Mi jefe directo me putea en el trabajo. A la hora de comer me dice que estoy despedido, que no hace falta que vuelva. Pero no me voy, no es él quien me tiene que despedir. Me quedo, pero no me deja hacer nada. Coge un cronómetro y se pone a mi lado, casi tocándome, para medir mi productividad. No haces nada por minuto, me dice, tu productividad es cero.
Convoca una reunión de grupo, a la que asisto. Trata de convencer a todos de que soy totalmente prescindible y yo planteo, lo más educadamente posible, que es un tema personal y que no me deja hacer nada para demostrar que no hago nada. Los demás se miran fastidiados (miradas hacia arriba, balanceos de cabeza, soplidos), no les apetece tener que elegir un bando a estas alturas.
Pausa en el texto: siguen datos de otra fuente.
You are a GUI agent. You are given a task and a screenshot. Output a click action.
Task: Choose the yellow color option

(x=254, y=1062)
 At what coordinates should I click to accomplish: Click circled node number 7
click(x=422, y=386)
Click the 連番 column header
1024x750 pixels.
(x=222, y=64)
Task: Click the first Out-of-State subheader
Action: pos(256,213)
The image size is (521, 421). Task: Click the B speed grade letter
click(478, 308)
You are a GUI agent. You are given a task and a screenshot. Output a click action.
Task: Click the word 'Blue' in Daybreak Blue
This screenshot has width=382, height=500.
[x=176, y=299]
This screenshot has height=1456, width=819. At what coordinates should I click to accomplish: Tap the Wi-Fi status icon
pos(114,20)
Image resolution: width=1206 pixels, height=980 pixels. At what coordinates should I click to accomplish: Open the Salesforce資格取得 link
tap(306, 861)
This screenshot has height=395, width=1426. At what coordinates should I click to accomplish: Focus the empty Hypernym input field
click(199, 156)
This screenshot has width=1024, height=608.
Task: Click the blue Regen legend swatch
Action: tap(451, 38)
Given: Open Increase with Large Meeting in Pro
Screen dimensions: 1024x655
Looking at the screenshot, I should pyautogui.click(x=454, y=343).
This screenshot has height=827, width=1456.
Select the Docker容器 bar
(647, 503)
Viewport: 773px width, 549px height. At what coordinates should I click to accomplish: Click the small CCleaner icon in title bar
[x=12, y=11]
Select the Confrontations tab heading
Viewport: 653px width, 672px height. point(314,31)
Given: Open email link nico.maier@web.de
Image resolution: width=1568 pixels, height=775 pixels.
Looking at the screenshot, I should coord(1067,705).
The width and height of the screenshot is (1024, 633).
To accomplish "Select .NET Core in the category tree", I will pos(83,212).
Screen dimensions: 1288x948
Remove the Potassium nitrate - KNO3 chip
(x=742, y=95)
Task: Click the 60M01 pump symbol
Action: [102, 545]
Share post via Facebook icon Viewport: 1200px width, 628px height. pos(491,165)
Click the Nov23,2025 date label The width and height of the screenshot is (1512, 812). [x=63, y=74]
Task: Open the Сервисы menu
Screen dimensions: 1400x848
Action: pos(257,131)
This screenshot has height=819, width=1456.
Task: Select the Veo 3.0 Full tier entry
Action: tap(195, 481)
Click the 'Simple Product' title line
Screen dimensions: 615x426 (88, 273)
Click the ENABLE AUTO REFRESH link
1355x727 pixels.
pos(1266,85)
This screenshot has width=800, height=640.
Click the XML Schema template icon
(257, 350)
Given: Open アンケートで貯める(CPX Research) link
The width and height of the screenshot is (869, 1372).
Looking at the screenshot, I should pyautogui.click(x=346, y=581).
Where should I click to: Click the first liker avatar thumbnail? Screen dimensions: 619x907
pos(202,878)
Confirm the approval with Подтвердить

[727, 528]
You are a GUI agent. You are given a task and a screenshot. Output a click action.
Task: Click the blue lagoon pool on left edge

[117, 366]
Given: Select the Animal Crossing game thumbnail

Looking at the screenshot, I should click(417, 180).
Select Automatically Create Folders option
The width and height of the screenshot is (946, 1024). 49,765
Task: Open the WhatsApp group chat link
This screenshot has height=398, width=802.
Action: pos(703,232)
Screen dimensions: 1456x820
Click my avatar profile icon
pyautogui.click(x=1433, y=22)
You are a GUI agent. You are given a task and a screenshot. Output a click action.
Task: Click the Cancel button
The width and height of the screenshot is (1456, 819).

Dentro de nuestra sobreactuación educada, él me ofrece un refresco, que yo acepto. Es su bebida favorita del gimnasio. Cuando la estoy abriendo, resulta que ha habido un error en la maquinaria del embotellado, sin duda, y bajo la cápsula aparece un grupo de chapas amontonadas, como un enjambre. Es para mí como un tesoro de monedas de oro. De hecho sus cantos dorados brillan. Las voy desprendiendo una a una, con esa inocente alegría de cuando era niño, regodeándome para alargar el momento. Dos son de marcas de agua diferentes, otras dos de Fanta de sabores extraños y otra más ovalada, y dos de no sé qué bebida, rectangulares, con paisajes panorámicos.
Con educación fingida le ofrezco una de ellas. Y, con esa misma educación, me dice que le de la más normalita. Le ofrezco la de Fanta de vainilla, que no la tengo, pero es la más fea (solo tipografía y una mancha gris). Él abre una lata de bombones y me enseña su interior repleto de chapas mientras me dice que esa la tiene. ¡Extraño duelo! ¡Puta educación! Con todo el dolor de mi alma, cojo una de las rectangulares y le doy esa llena de colores con un precioso paisaje de la huerta murciana.